## TASK DETAILS
Lines from the one holding "Image resolution: width=311" through the end of the entries, inclusive, form the whole output; reproduce them exactly and omit pictures.

[Records contained in a dataset]
━━━━━━━━
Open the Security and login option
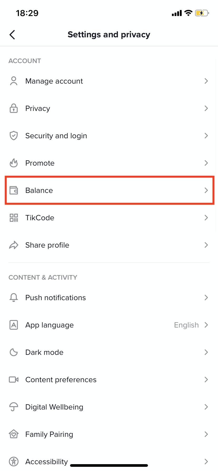Viewport: 218px width, 471px height. [56, 136]
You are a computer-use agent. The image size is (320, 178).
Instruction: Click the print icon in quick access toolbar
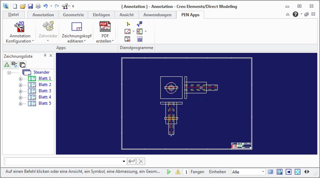pyautogui.click(x=38, y=6)
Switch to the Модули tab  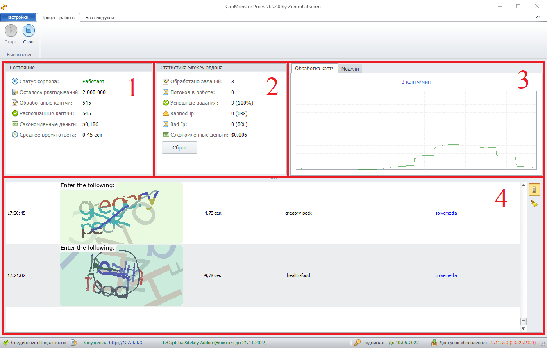click(x=350, y=69)
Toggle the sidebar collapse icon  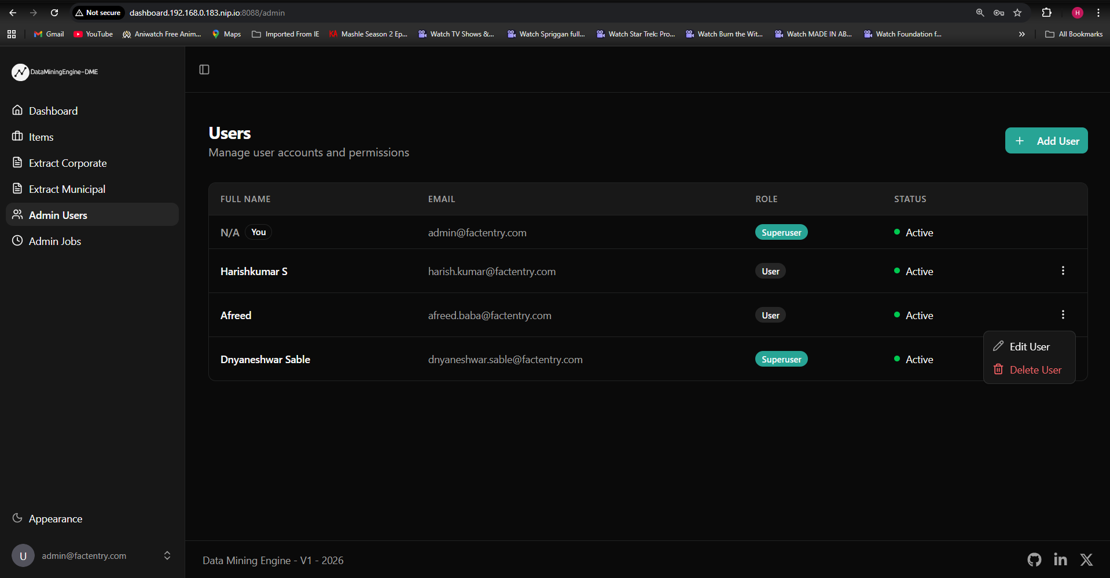click(x=204, y=69)
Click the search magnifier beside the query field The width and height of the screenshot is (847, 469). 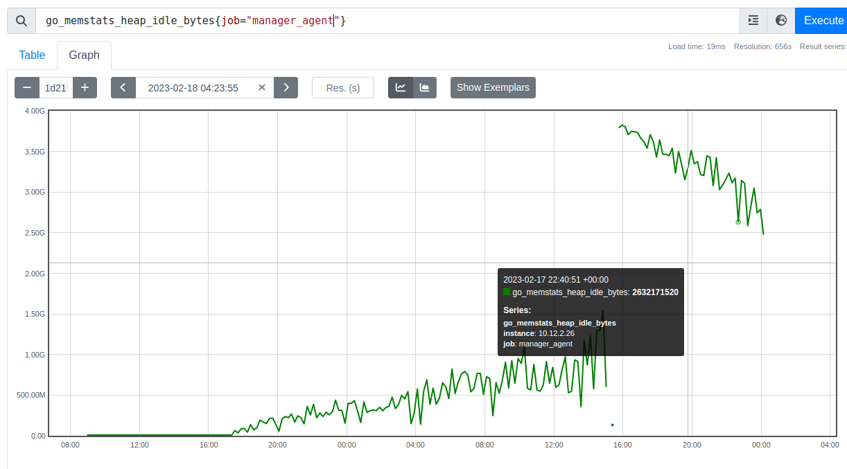21,20
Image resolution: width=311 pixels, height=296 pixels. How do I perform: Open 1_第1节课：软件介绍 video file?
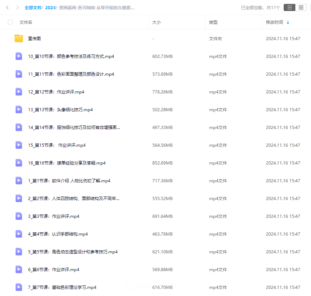69,181
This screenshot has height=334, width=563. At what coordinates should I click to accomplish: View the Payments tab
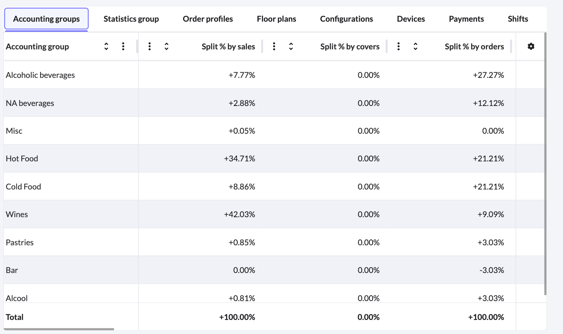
━━━━━━━━
## OUTPUT BELOW
Image resolution: width=311 pixels, height=296 pixels. How do I perform: Open 1_第1节课：软件介绍 video file?
69,181
This screenshot has height=334, width=563. At what coordinates should I click to accomplish: View the Payments tab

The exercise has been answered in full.